Inhibition Of Epo Production Research Articles

Cobalt chloride and desferrioxamine antagonize the inhibition of erythropoietin production by reactive oxygen species

We have recently proposed a H2O2-generating b-type cytochrome as part of the cellular oxygen sensor that controls O2-dependent erythropoietin (Epo) production in the human hepatocellular carcinoma cell line HepG2. H2O2 could act as an intracellular signaling molecule because its production in HepG2 cells is strictly dependent on the pericellular PO2. High cellular levels of H2O2 inhibit hypoxia-induced Epo production while low levels-as under hypoxic conditions-allow full expression of the Epo gene. Since cobalt chloride (CoCl2) and the iron chelator desferrioxamine (DSF) both mimic the hypoxic induction of Epo production we studied the influence of CoCl2 and DSF on the formation and on the action of reactive O2-species with respect to Epo production. Both chemicals reduced the H2O2-dependent 123-dihydrorhodamine fluorescence in HepG2 cells. The inhibition of Epo production by exogenous H2O2 was completely antagonized by DSF. This might indicate that H2O2 exerts its inhibition through a Fenton type reaction. On the other hand, NADPH and pyrogallol which stimulate the production of O2- inhibited Epo production. CoCl2 antagonized their effects. From our results we propose different sites of interaction with the putative signaling chain for DSF and CoCl2. While DSF appears to reduce the action of the H2O2 molecule, CoCl2 might act further upstream through the induction of H2O2-scavenger systems or by interfering with its production.

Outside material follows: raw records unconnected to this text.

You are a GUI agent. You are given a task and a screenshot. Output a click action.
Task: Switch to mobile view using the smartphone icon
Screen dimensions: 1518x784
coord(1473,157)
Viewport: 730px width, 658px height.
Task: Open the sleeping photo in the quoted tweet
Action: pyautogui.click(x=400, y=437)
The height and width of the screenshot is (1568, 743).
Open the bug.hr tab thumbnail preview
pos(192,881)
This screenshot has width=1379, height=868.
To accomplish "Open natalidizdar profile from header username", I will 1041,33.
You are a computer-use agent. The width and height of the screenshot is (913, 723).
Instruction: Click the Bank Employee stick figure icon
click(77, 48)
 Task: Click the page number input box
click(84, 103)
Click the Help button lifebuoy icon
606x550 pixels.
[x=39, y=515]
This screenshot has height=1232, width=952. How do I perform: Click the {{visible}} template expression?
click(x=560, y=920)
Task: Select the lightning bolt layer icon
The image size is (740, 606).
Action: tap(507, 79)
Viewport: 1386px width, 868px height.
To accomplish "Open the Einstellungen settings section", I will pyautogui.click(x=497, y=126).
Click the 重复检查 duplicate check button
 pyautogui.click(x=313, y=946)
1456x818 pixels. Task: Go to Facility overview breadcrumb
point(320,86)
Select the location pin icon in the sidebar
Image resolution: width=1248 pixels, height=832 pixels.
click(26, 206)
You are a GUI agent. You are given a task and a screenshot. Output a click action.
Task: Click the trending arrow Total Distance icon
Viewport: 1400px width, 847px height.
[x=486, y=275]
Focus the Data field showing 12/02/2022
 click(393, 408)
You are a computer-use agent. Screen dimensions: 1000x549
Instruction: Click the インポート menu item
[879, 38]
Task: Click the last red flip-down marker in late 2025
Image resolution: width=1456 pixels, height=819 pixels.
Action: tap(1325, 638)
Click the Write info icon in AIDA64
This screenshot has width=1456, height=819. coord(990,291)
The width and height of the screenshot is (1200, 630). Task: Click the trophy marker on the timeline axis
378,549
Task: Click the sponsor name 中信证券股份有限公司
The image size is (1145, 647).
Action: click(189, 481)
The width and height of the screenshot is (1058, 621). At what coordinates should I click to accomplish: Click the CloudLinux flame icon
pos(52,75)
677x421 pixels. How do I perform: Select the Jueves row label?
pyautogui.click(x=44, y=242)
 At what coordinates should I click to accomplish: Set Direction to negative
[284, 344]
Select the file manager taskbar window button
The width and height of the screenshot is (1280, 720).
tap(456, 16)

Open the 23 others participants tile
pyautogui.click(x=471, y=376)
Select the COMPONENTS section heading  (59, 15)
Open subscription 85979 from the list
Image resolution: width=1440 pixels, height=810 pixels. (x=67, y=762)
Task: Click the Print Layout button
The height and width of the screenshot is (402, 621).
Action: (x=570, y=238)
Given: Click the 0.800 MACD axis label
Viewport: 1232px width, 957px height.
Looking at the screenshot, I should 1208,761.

Regulation of the Erythropoietin Gene: Evidence That the Oxygen Sensor Is a Heme Protein

Erythropoietin (Epo), the hormone that stimulates red blood cell production, is synthesized in the kidney and liver in response to hypoxia. The human hepatoma cell line Hep3B regulates its production of Epo in a physiologic manner. Either hypoxia or cobalt chloride markedly increases expression of Epo mRNA as well as production of biologically active and immunologically distinct Epo protein. New protein synthesis is required before the induction of increased levels of hypoxia- or cobalt-induced Epo mRNA. Hypoxia, cobalt chloride, and nickel chloride appear to stimulate Epo production through a common pathway. The inhibition of Epo production at low partial pressures of oxygen by carbon monoxide provides evidence that a heme protein is integrally involved in the oxygen-sensing mechanism. This hypothesis is further supported by the finding that when heme synthesis is blocked, hypoxia-, cobalt-, and nickel-induced Epo production are all markedly inhibited. A model is proposed in which a ligand-dependent conformational change in a heme protein accounts for the mechanism by which hypoxia as well as cobalt and nickel stimulate the production of Epo.